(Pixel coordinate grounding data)
◆ ◆ ◆ ◆
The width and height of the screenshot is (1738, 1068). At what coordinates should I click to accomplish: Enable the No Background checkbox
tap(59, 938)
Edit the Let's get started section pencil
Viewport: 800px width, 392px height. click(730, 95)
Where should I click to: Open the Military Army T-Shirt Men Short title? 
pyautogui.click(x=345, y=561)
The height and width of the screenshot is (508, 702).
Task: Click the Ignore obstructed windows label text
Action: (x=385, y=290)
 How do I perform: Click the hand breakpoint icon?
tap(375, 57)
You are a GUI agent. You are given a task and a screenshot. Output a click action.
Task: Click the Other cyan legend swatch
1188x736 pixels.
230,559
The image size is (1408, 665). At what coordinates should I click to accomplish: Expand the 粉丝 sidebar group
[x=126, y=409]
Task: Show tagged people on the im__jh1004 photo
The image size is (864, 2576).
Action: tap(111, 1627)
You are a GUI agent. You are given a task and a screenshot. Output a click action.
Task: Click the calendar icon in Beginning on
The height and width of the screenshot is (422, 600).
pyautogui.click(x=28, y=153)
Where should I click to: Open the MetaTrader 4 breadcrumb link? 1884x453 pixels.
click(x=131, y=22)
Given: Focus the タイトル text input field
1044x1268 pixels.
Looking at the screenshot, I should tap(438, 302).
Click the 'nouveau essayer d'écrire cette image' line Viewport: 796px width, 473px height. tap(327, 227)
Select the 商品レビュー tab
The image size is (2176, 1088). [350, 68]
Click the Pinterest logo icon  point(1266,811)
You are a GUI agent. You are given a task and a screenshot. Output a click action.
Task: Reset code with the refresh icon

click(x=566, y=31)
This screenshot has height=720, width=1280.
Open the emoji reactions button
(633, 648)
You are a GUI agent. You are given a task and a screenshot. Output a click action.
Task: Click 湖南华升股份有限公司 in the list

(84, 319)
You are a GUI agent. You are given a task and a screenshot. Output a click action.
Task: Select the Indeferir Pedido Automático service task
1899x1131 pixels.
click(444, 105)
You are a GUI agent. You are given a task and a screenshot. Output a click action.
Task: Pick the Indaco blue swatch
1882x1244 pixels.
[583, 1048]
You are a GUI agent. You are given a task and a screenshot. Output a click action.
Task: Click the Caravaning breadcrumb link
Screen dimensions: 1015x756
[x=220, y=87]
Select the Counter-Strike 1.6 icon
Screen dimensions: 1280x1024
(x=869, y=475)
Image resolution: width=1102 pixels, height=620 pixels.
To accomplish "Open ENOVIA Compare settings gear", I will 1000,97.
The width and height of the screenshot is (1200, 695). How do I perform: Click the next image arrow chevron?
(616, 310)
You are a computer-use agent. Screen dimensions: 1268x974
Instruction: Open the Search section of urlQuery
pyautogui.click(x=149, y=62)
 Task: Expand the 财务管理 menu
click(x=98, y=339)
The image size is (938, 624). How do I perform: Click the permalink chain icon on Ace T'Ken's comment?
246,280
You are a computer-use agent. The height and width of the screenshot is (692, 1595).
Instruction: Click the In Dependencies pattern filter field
◆ ◆ ◆ ◆
Work required >>
Wherever the word "field" turns up in a line of the entries above, copy that line.

Answer for this exercise >>
Given: Focus the タイトル text input field
Instruction: Click the In Dependencies pattern filter field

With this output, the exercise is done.